And ya know what, I realized how fucking stupid those thoughts were. I realized that I was so worried about OTHER PEOPLE judging me that it was driving me crazy. For fuck’s sake… what better reason do we start our own businesses if not for the flexibility- if not because I wanted to make more money and work less?
And when I started embracing this mentality, I remembered my reasons for making the career leap. I wanted to make more money and be with Jake. Fuck… I just wanted to be a happier person than I had been for a long time. Longer than I genuinely care to admit in hindsight.
I have busted my ass harder than I ever had- EVER- to make this work. I’ve spent more time sans comfort-zone in the past 6 months than I have in my ENTIRE LIFE.

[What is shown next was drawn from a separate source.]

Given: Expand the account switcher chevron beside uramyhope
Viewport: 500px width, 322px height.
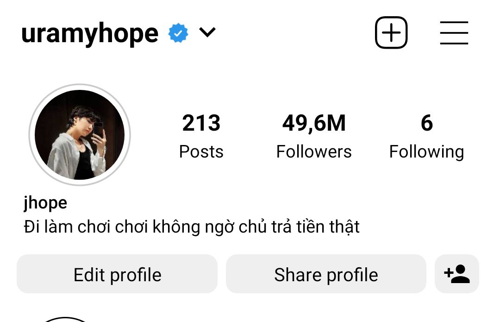Looking at the screenshot, I should pyautogui.click(x=207, y=32).
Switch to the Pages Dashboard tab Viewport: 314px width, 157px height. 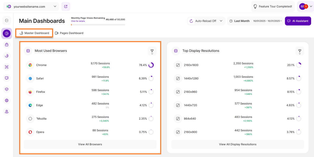click(x=69, y=33)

If there are people in my life who don’t recognize that, it isn’t my problem. I have no control over their thoughts. I only can control the narrative I tell about myself.
And so, I’m learning not to give a single fuck about silly stuff like that.

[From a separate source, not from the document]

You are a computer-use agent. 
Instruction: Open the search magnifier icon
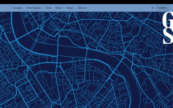pyautogui.click(x=152, y=8)
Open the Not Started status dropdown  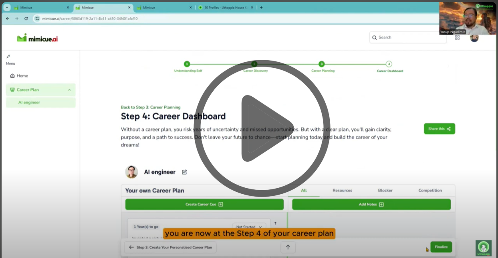249,226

So, please don’t let that voice in your head punish you for needing a break.
Or- God-fucking-forbid, enjoying more of your life…
Especially if you’re in a creative field. That mental break is crucial for you to be able to do your job well.
Burning the midnight oil 7-days a week WILL happen sometimes… but just remember to make it a ‘sometimes’.
Mentality | How Shifting My Professional Mentality Made Me A Better Business Owner
The biggest challenge you’ll face in starting a business is your mindset.
Most of us, before starting our businesses, came from another company. We had a boss. We were an employee who was accountable to someone else.
You MUST get out of the “employee” mindset to succeed. You have to stop thinking, “oh man, I have to find people that want to work with me/buy my products”.
You must start thinking: “I must find people I WANT to work with/buy my products”
Your mission is to grow your business. That’s it. That’s why you’re doing what you’re doing. You CANNOT maintain a servitude/fearful attitude.
It will kill ya.
If you find a client that gives you red flags, then walk away. There are always more.
If you find a client who tries to haggle your prices, show them the door. There are plenty of people willing to pay what you’re worth.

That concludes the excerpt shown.